Introduction To R
Introduction To R
Introduction To R
R is a system for statistical computation and graphics. R provides, among other things, a
programming language, high level graphics, interfaces to other languages and debugging
facilities.
The R language is a dialect of S which was designed in the 1980s and has been in widespread
use in the statistical community since. The language syntax has a superficial similarity with C
The base R distribution contains functions and data to implement and illustrate most common
statistical procedures, including regression and ANOVA, classical parametric and nonparametric
tests, cluster analysis, density estimation and much more. R is open source software and its
home page is http://www.R-project.org/.
The system processes commands entered by the user, who types the commands at the
command prompt, or submits the commands from a file called a script to save retyping and to
separate commands from results. In a window system, users interact with R through the R console.
Basics
The R commands are entered at the prompt in the R console window. The prompt character is >
and when a line is continued the prompt changes to +. R is case sensitive.
Assignments
The right-to-left assignment operators are the left arrow <- and equal sign=.

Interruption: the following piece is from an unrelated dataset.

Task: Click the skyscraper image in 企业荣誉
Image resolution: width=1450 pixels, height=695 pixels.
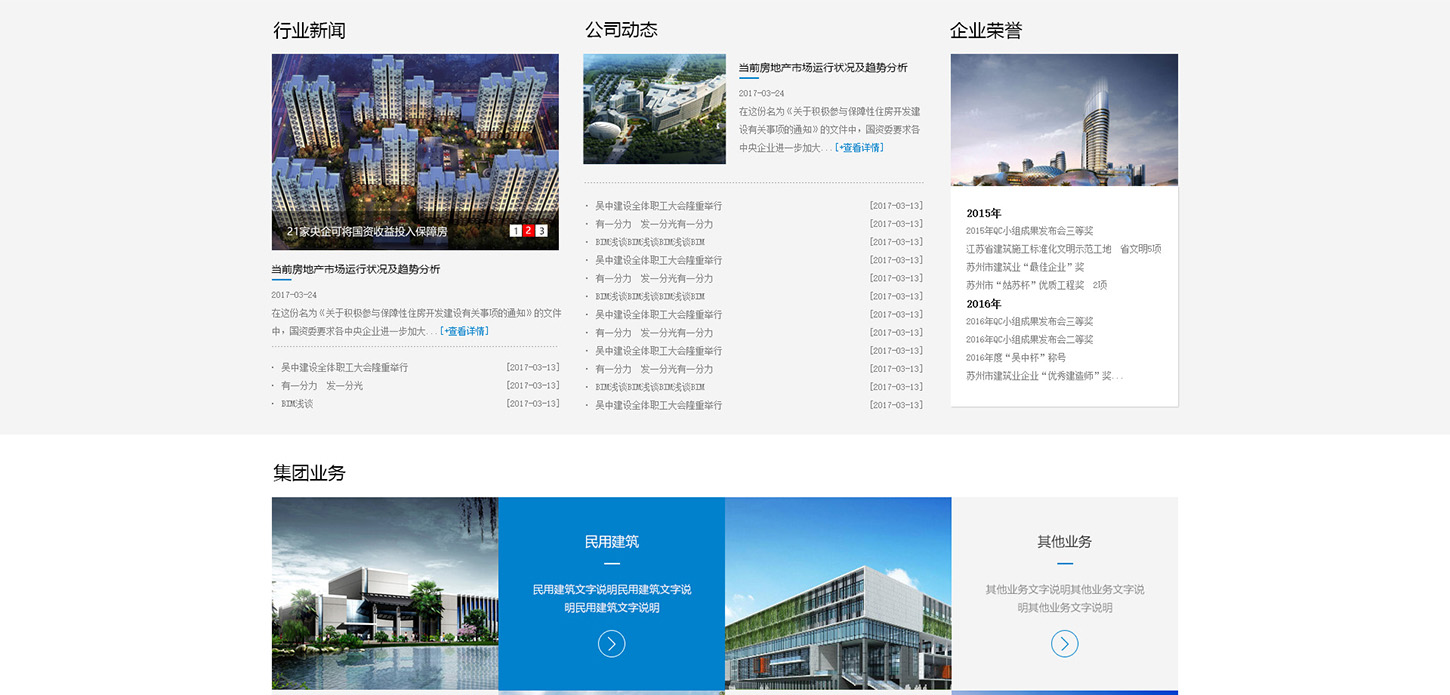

Please NOTE: On specifying the file path we use / (forward slash) or (\\) and not \.
Working directory : To view the current working directory type getwd(). To change the
working directory type setwd(“pathname”). Change your working directory to the HSTS204
course folder you created.
Packages
An R installation contains a library of packages. Some of these packages are part of the basic
installation and others can be downloaded from Comprehensive R Archive Network (CRAN)
sites through mirror sites. We use the South African mirror site for downloads. You can create
your own packages.
A package is loaded into R using the library command, e.g. library(survival). The loaded
packages are not considered part of the workspace and if you terminate your session you need
to load them again when you start a new session.
Built in data
R has a lot of inbuilt data sets and some are contained in the ISwR package.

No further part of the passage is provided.